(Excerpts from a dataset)
- Opening Delimiter -

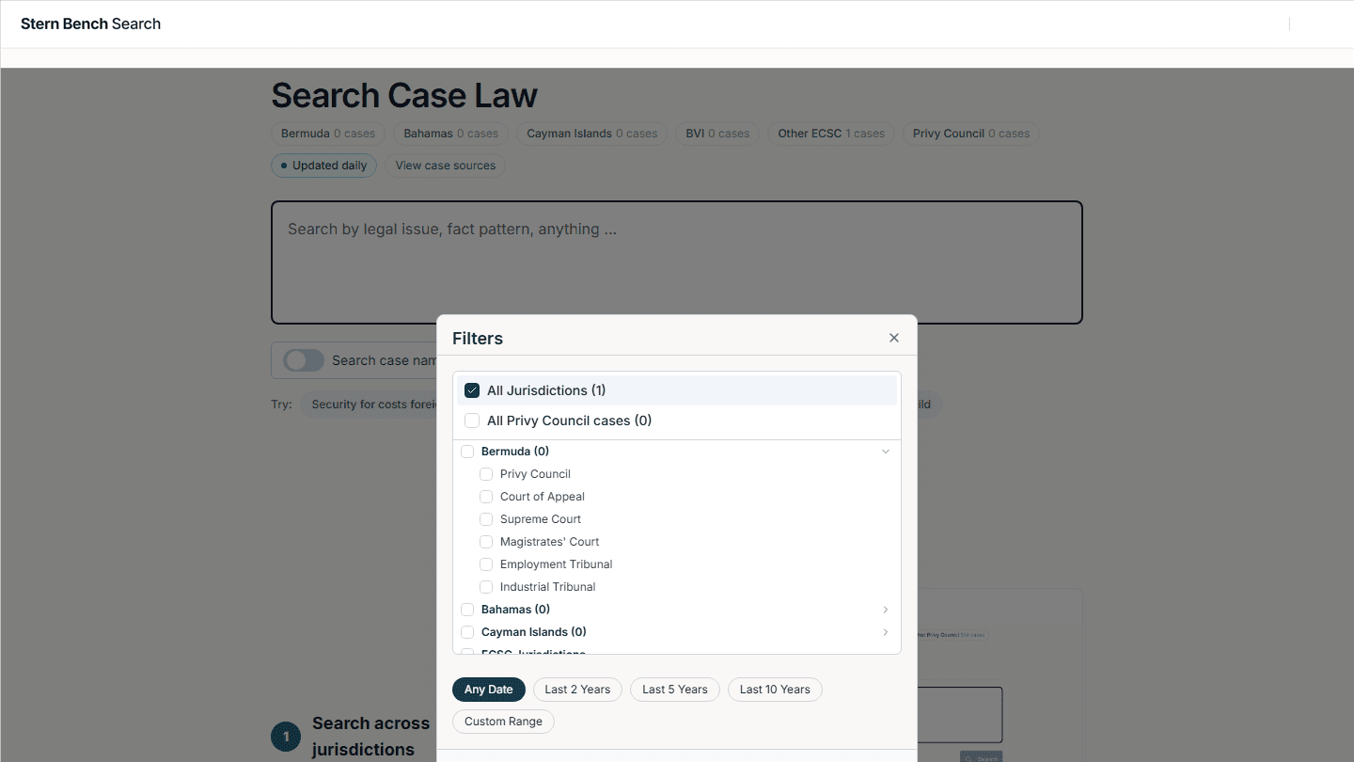Check Bermuda's Court of Appeal
This screenshot has width=1354, height=762.
click(x=486, y=496)
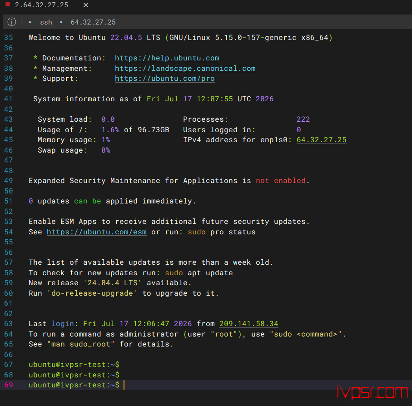This screenshot has width=412, height=406.
Task: Open the https://ubuntu.com/pro link
Action: 165,79
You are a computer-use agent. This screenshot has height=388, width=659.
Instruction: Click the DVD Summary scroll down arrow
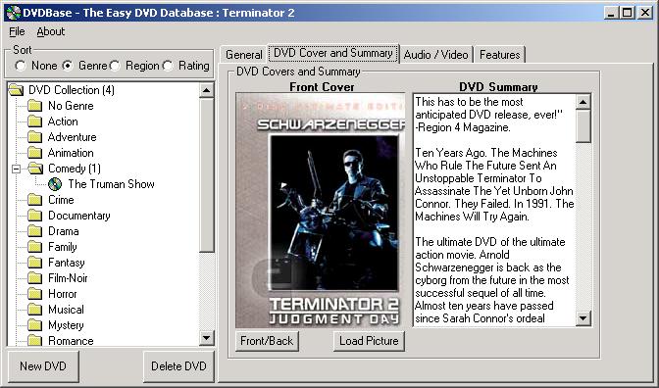583,318
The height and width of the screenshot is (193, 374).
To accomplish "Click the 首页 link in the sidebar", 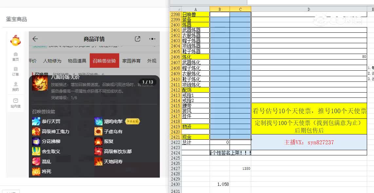I will (x=15, y=56).
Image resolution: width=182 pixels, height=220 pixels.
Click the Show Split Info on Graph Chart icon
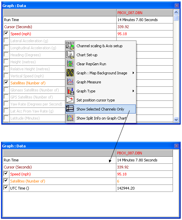[70, 118]
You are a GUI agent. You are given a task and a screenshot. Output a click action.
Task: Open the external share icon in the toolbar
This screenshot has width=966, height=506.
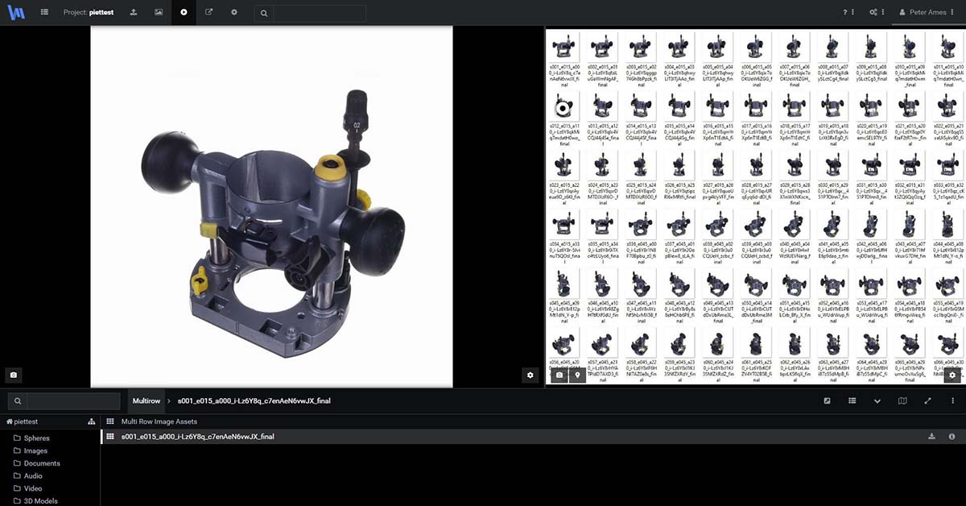point(208,12)
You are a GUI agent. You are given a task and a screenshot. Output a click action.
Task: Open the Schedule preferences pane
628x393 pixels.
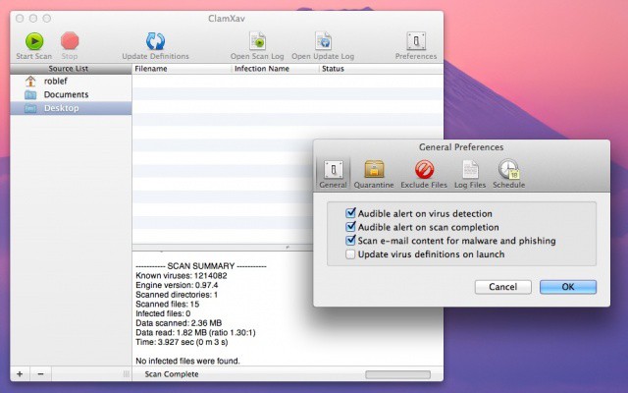point(508,172)
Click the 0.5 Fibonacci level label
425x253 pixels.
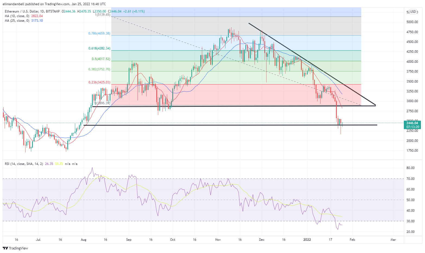tap(101, 59)
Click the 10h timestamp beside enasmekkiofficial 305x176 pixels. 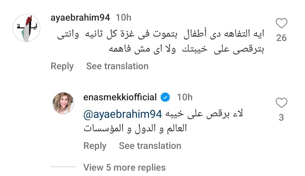point(185,97)
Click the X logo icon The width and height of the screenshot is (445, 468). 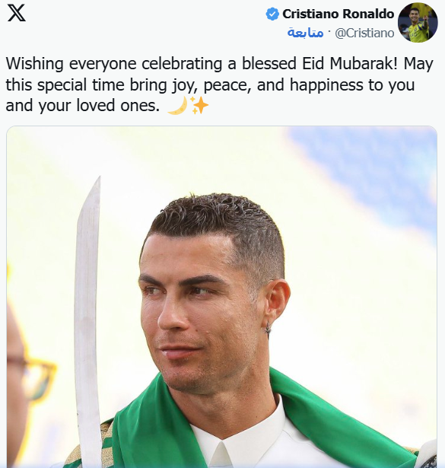[17, 14]
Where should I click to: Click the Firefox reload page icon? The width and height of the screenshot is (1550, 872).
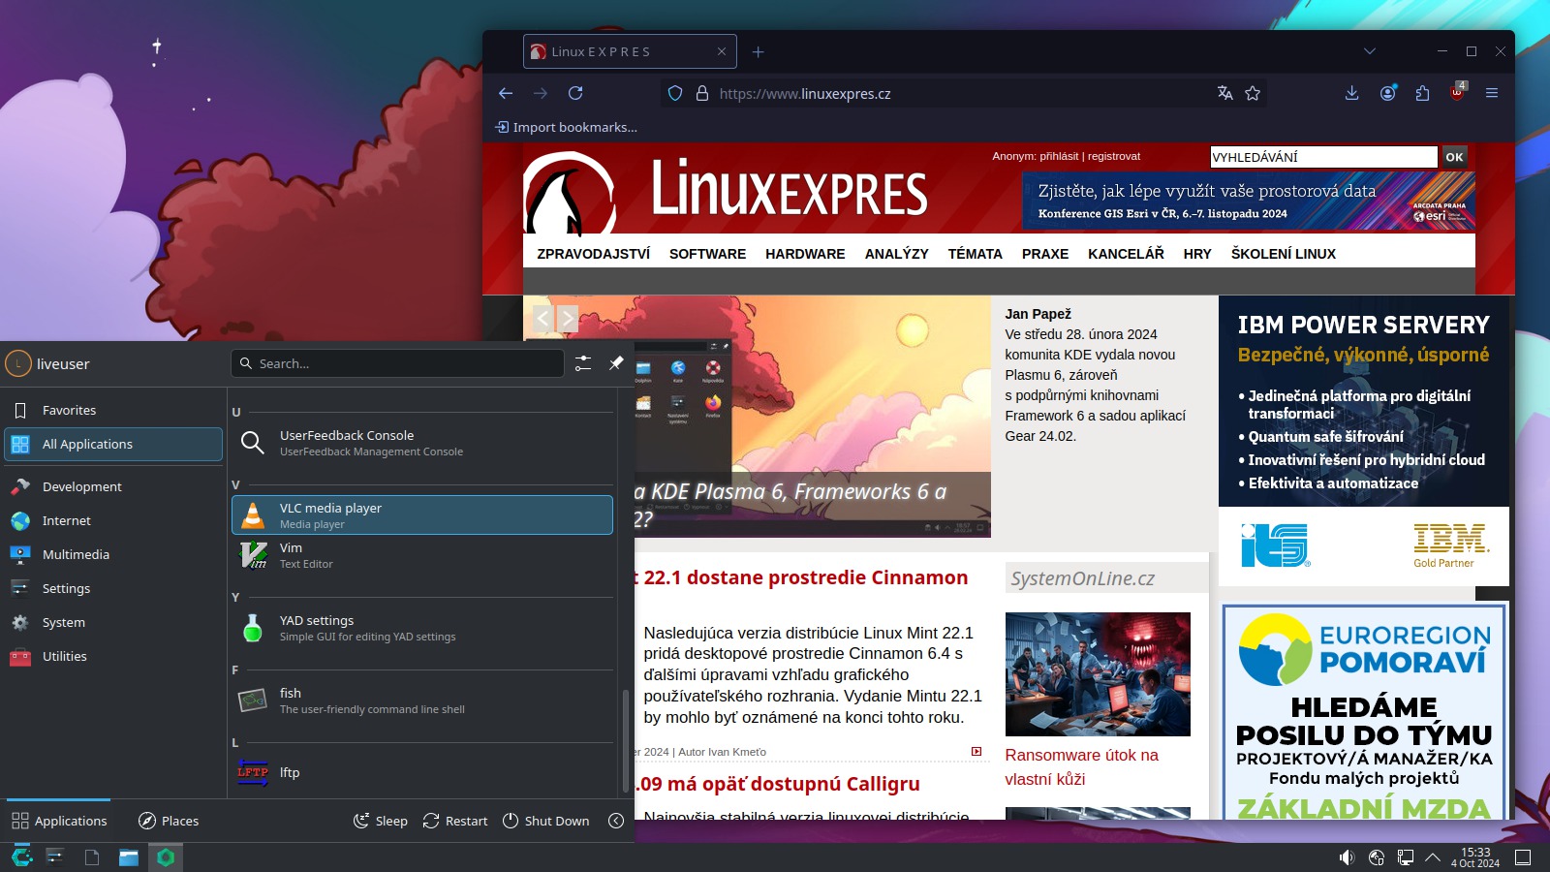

- Closing Delimiter -

The reply should hold exactly the lines above, starting at the line with "Click the Show Split Info on Graph Chart icon" and ending at the line with "Task: Open the Schedule preferences pane", and no pictures.

Click the Show Split Info on Graph Chart icon
[70, 118]
You are a GUI agent. You are given a task and a screenshot. Output a click action.
Task: Open the external share icon in the toolbar
This screenshot has width=966, height=506.
point(208,12)
You are a GUI agent. You are given a task and a screenshot. Output a click action.
Task: Open the Schedule preferences pane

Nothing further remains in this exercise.